◆ Selected excerpt:
_ _ _

Program

Implementation of the EU reform on retail investing for the green transition

Implementation of the EU reform on retail investing for the green transition Supporting the effective application of EU sustainable finance regulation in Bulgaria, Estonia, and Romania

Implementation of the EU reform on retail investing for the green transition

The program aims to support the effective implementation of EU sustainable finance reforms in retail financial markets by strengthening investor understanding, improving market practices, and enhancing supervisory capacity in Bulgaria, Estonia, and Romania. By generating evidence on retail investor sustainability preferences, assessing market practices and product claims, and developing practical tools and training formats, the project seeks to ensure that sustainability preferences—particularly climate-related objectives—are meaningfully integrated into financial advice and product distribution.

Retail Investing for the Green Transition: Making Sustainable Finance Work in Practice

Across Europe, new sustainable finance rules are reshaping how retail investors’ preferences must be considered in financial advice and product distribution. With reforms to MiFID II and the Insurance Distribution Directive (IDD), sustainability preferences are now legally embedded in investment processes. Yet a critical gap remains between regulatory ambition and real-world outcomes: many retail investors still struggle to translate their sustainability goals into meaningful investment choices, while markets continue to be affected by greenwashing and limited oversight.

_ _ _

◆ Data:
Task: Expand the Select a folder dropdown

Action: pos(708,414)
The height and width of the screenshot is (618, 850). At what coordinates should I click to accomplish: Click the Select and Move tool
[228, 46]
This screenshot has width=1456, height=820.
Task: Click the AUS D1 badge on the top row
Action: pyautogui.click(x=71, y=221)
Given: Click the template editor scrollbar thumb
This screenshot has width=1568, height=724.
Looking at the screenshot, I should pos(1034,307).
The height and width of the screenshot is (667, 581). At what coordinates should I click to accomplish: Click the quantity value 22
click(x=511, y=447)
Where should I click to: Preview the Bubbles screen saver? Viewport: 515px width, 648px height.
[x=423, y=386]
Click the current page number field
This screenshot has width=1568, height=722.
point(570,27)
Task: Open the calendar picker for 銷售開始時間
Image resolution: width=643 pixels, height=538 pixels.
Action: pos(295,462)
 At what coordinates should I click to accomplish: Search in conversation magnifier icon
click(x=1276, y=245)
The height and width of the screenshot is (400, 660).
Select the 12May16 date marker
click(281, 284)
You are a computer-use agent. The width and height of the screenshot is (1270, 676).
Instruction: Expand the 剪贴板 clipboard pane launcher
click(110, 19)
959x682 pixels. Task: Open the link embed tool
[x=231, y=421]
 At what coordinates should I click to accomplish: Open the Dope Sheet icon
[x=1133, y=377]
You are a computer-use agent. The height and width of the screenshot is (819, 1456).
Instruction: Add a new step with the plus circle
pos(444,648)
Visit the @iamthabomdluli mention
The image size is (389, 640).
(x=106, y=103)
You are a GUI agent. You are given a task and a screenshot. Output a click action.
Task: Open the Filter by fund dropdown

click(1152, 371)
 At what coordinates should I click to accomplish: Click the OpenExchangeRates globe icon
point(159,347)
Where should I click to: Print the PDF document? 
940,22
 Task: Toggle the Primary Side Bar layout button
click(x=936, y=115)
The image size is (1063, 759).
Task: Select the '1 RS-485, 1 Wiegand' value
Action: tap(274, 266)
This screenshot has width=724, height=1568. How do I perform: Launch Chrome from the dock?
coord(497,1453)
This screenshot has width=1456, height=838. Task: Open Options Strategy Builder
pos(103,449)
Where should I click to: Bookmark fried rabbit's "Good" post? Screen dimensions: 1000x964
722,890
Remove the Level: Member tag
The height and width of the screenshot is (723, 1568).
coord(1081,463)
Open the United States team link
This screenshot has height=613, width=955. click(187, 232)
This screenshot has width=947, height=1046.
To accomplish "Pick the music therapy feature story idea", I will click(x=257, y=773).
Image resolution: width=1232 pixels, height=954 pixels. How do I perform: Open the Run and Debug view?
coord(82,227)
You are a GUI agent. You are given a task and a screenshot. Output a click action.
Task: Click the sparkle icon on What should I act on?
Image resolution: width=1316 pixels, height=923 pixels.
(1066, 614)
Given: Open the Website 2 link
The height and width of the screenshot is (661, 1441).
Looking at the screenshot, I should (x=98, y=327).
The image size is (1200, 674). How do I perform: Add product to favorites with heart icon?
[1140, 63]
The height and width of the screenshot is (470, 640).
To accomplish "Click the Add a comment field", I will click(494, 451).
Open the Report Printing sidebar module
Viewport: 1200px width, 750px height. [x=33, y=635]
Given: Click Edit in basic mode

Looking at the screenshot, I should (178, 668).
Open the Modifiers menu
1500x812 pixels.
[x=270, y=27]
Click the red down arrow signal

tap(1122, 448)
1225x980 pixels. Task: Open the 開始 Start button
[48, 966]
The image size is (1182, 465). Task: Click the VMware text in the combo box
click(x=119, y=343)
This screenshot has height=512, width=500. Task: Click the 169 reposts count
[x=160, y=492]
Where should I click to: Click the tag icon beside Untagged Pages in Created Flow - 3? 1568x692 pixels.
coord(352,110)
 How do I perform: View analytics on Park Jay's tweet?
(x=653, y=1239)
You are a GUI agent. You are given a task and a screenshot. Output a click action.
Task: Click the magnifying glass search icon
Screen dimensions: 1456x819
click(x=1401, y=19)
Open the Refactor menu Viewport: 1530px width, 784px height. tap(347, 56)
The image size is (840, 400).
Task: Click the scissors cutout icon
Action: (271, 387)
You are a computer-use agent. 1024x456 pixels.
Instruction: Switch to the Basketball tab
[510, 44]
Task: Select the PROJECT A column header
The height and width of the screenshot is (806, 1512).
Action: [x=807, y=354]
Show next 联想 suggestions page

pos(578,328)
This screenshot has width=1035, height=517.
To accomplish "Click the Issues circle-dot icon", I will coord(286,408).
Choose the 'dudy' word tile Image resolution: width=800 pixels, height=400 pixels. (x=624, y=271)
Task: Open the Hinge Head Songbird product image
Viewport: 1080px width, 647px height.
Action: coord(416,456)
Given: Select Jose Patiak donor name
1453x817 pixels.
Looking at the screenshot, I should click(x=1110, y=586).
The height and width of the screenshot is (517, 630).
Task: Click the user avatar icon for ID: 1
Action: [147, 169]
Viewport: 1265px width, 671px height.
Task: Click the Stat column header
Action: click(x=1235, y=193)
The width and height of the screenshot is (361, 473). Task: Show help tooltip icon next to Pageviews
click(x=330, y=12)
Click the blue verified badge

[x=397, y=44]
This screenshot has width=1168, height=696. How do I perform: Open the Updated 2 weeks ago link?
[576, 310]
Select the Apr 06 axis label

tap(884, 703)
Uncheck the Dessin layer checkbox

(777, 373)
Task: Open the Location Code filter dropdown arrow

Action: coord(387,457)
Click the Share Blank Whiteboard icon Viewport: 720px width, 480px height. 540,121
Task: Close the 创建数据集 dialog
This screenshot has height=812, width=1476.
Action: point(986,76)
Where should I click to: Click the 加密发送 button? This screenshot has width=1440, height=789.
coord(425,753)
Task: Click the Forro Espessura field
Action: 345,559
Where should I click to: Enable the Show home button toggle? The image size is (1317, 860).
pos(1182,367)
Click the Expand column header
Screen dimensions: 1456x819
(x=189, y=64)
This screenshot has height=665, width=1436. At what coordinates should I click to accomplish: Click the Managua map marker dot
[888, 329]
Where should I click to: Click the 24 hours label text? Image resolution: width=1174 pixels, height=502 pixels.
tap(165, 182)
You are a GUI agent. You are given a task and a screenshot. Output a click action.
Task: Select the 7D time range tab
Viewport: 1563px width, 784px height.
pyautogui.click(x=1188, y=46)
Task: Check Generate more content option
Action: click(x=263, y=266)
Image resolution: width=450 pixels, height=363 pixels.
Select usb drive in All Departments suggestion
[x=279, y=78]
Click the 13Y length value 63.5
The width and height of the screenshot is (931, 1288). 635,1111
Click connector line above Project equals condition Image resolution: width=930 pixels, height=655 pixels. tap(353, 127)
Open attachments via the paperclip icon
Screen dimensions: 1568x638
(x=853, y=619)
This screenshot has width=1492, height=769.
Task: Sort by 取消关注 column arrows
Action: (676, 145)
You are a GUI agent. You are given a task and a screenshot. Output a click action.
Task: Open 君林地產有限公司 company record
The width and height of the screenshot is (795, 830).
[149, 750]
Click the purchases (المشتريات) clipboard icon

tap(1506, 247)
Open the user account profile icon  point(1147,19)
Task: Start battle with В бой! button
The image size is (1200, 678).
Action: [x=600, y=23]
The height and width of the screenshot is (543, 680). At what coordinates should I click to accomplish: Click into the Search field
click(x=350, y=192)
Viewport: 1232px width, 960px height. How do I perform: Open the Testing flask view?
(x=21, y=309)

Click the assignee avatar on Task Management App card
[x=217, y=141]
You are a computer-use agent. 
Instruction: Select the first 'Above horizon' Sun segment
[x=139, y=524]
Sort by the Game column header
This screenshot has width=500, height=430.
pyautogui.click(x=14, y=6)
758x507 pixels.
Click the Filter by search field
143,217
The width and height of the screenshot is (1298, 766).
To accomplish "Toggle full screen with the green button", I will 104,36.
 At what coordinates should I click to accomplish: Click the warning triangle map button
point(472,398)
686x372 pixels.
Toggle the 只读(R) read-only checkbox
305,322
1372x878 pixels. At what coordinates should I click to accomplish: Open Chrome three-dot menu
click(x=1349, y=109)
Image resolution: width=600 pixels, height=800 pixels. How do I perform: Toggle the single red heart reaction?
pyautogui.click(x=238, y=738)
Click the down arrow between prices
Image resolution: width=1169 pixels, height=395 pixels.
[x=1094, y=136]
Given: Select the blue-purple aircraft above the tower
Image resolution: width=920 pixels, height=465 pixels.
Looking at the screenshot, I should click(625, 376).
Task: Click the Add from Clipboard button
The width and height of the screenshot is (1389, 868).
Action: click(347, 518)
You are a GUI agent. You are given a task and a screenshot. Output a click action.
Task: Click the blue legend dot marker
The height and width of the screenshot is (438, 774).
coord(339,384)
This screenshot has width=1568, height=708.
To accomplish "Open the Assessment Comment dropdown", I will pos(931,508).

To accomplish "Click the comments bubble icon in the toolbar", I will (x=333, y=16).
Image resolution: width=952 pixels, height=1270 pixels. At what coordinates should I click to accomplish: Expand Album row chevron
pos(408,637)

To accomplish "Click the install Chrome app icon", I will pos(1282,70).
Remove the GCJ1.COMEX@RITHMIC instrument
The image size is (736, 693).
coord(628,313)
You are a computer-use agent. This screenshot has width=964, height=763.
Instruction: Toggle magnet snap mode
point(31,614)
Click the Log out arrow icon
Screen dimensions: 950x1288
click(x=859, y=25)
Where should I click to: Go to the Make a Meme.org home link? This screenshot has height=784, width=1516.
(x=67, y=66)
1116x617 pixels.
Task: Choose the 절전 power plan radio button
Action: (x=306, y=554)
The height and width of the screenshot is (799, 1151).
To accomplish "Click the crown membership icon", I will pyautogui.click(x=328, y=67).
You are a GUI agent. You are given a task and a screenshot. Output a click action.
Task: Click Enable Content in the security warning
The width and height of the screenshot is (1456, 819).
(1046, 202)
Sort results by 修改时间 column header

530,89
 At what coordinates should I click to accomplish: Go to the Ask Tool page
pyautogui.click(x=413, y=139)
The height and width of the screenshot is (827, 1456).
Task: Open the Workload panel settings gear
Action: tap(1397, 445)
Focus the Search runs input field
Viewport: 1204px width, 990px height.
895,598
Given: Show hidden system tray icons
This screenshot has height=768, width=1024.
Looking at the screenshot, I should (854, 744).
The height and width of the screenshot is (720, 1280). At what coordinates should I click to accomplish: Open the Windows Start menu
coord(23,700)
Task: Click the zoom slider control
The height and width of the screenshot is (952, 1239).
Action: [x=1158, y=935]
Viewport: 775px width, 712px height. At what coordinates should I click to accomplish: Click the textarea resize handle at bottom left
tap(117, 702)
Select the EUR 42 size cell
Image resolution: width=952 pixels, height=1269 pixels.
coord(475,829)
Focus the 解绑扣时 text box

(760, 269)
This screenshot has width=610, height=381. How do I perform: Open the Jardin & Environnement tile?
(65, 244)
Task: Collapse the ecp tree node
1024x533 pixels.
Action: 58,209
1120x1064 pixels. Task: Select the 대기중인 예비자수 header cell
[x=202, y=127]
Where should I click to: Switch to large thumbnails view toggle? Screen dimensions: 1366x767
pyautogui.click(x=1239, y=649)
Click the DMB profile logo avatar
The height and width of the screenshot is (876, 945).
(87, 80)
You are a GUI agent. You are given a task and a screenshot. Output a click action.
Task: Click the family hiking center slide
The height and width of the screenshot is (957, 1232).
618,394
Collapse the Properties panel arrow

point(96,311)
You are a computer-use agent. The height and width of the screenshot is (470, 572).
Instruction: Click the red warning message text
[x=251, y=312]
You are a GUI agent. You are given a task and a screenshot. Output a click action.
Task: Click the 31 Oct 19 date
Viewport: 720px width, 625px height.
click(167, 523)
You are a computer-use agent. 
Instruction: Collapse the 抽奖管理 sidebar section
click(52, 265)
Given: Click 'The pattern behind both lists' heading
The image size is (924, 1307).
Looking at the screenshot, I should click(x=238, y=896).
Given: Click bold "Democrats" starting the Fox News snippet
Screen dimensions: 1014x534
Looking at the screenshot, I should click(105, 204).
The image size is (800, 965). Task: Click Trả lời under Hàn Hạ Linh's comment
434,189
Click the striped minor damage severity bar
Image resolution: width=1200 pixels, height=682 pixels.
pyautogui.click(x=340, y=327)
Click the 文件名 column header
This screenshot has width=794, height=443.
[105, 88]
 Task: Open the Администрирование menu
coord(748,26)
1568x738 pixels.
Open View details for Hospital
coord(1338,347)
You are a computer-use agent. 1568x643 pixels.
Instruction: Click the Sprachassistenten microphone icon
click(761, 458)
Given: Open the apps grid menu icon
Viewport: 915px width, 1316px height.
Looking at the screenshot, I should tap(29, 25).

_ _ _

◆ Goals:
1) According to the program description, which two pieces of EU legislation were reformed so that sustainability preferences are now legally embedded in investment processes?
2) Retype the program description from "The program aims" up to and including "into financial advice and product distribution.".
The rows are irrelevant to the tasks.

◆ Final results:
1) MiFID II and the Insurance Distribution Directive (IDD).

2)
The program aims to support the effective implementation of EU sustainable finance reforms in retail financial markets by strengthening investor understanding, improving market practices, and enhancing supervisory capacity in Bulgaria, Estonia, and Romania. By generating evidence on retail investor sustainability preferences, assessing market practices and product claims, and developing practical tools and training formats, the project seeks to ensure that sustainability preferences—particularly climate-related objectives—are meaningfully integrated into financial advice and product distribution.